A Fine Line
Sussex Life|April 2018

Brighton artist Aubrey Beardsley, who died 120 years ago aged 25, was known for combining the grotesque and gorgeous. STEVE ROBERTS examines his legacy

Steve Roberts
A Fine Line

AUBREY BEARDSLEY’S art emphasised the grotesque and his influence would last far longer than his own short lifespan. Sadly, he died aged just 25. In the late19th century fame was no safeguard against the ravages of tuberculosis.

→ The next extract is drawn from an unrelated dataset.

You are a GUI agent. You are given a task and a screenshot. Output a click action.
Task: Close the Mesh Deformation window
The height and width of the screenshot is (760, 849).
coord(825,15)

Aubrey Vincent Beardsley was born in Brighton on 21 August 1872 to father Vincent, a tradesman’s son living off an inheritance, which he squandered, and mother Ellen Pitt, the daughter of an army surgeon-major. It was a nominally well-to-do family that was often almost destitute. Diagnosed as tubercular at the infantile age of seven, Beardsley developed to be fragile and sickly.

Beardsley’s childhood home was in 12 Buckingham Road, now number 31. He was born here, although there is a plaque around the corner in West Hill Place, which proclaims him, ‘Master of Line’. Nearer the seafront, at 21 Lower Rock Gardens, lived his great-aunt, where Beardsley and elder sister Mabel stayed when their mother was too ill to care for them.

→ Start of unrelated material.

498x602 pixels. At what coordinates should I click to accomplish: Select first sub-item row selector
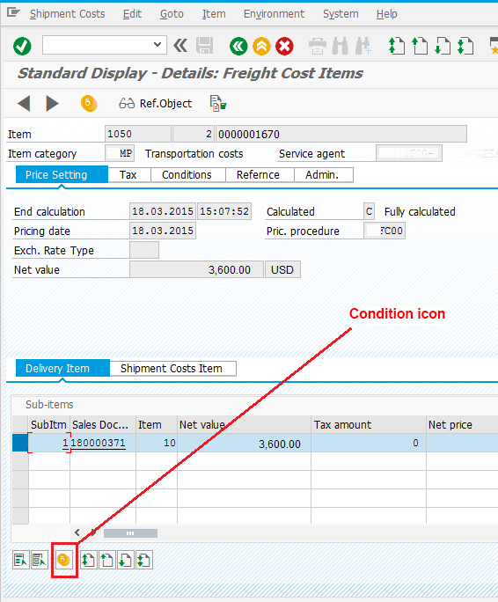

Not all of the artist’s life was spent in Brighton. In 1883 the family moved to London. In 1884 young Aubrey was reputedly lauded as an ‘infant musical phenomenon’, when appearing in concerts aged 12. In 1885 he began a stint at Brighton Grammar School, where he spent the next four years. It was here his artwork hit the public domain, with cartoons, drawings and poems appearing in the school magazine, Past and Present.

Any thoughts Beardsley had of taking up art professionally were held in abeyance while he earned a crust. In 1888 he started in an architect’s office, then worked for a fire insurance company. It wasn’t until 1891 that he took up art as a career. In 1892 Beardsley attended classes at Westminster School of Art, following artist Sir Edward Burne-Jones’ recommendation. His first commission came in 1893 when he was asked to illustrate Thomas Malory’s Le Morte d’Arthur.